## Task goal
Pull every line of the entries that has the word "agent".

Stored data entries
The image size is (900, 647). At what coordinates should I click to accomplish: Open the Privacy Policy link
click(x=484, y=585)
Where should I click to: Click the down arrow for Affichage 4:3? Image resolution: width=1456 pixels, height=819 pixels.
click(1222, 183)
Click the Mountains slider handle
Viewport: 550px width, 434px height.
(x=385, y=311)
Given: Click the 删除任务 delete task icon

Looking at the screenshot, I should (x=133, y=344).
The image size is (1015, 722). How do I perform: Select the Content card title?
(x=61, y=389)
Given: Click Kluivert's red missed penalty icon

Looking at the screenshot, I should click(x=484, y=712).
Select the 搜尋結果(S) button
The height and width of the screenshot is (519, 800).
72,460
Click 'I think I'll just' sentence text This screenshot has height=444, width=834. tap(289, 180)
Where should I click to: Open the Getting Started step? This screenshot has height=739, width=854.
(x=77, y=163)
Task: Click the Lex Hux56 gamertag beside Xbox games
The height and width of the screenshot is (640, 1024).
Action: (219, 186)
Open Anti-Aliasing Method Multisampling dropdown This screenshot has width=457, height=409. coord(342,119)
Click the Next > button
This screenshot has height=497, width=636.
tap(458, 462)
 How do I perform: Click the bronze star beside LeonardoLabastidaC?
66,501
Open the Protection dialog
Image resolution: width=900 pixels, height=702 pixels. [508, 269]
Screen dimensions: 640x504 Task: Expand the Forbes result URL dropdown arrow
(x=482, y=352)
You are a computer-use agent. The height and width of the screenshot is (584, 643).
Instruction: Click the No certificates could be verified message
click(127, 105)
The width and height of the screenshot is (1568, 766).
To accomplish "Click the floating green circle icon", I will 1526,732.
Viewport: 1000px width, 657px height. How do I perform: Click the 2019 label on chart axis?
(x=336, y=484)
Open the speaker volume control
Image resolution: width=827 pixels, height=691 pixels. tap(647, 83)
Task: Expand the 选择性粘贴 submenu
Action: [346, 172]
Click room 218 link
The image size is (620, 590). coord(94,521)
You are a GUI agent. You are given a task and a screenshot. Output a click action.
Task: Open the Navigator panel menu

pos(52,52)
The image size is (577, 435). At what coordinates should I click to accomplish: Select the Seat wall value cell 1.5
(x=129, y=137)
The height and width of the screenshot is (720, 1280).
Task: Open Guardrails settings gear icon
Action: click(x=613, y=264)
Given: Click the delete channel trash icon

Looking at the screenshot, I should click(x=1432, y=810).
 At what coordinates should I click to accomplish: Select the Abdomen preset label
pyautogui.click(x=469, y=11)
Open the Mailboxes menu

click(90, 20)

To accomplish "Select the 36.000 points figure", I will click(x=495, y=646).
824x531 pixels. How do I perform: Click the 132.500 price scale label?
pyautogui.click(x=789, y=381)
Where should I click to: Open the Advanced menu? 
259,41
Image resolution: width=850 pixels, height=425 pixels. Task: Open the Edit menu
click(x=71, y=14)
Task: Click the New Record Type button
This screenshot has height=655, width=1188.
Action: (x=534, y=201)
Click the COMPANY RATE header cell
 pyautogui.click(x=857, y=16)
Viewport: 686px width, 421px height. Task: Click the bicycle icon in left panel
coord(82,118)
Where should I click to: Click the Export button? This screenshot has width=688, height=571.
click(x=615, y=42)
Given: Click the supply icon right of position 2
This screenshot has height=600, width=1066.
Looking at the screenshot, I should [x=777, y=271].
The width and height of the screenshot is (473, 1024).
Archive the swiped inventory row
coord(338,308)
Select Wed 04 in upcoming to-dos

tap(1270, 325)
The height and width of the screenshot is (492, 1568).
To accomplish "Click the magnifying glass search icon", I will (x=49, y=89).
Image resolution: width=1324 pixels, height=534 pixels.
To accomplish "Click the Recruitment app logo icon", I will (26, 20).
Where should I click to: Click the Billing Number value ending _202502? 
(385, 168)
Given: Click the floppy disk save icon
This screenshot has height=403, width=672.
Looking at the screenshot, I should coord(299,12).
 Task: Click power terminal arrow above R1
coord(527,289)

## Expected answer
You are a computer-use agent. The height and width of the screenshot is (584, 643).
You are a GUI agent. You are given a task and a screenshot. Output a click action.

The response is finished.